Raised in the Lower East Side neighborhood in New York City, Lens attended Rabbi Jacob Joseph School and DeWitt Clinton High School. He briefly enrolled at New York University night school, but left without a degree.

==Career==

Lens became a socialist in the early 1930s, and joined the American Workers Party (Trotskyist) in 1934. He focused on union organizing as the primary vehicle for revolutionary change. Lens helped organize department store and auto workers in the 1930s, and participated in the Flint sit-down strike in 1936.

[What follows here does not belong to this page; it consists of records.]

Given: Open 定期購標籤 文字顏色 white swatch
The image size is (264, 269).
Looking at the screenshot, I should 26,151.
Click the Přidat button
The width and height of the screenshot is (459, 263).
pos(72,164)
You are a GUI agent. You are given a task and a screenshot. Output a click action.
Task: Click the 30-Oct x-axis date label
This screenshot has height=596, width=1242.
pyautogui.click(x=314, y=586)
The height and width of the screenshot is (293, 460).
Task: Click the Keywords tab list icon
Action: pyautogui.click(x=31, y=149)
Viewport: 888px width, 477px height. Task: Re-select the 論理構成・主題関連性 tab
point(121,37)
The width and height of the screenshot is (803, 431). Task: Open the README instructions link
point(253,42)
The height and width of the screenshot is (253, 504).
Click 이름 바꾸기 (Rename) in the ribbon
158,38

Lens joined Hugo Oehler’s breakaway Revolutionary Workers League (RWL) in 1936, and relocated to Chicago as a full-time revolutionary. He wrote for party publications and produced Marxist pamphlets, but he also criticized factionalism and sectarian splits within the Trotskyist movement. He acknowledged later that the RWL failed due to ideological rigidity and lack of growth. The RWL dissolved in 1948.

Lens worked as a union organizer in Chicago through the 1940s, although he was critical of American Federation of Labor (AFL) corruption and backroom deals. He helped establish and lead a Congress of Industrial Organizations (CIO) local, and later moved it into an AFL affiliate. Lens worked as a union director into the late 1960s. He opposed the wartime “no-strike pledge” as a concession to capitalism. Ultimately, Lens became disillusioned with the centralized business unionism in both the AFL and the CIO.

Lens was active in the anti-war movement during the Vietnam War. Among those he was influenced by was the Dutch-American pacifist A.J. Muste. In 1967, he was among more than 500 writers and editors who signed the "Writers and Editors War Tax Protest" pledge, vowing to refuse to pay the 10% Vietnam War Tax surcharge proposed by president Johnson.

Lens was a contributor to The Progressive and wrote more than twenty books. He ran for public office three times, culminating in 1980 when he was the Citizens Party (United States) candidate for United States Senate in Illinois.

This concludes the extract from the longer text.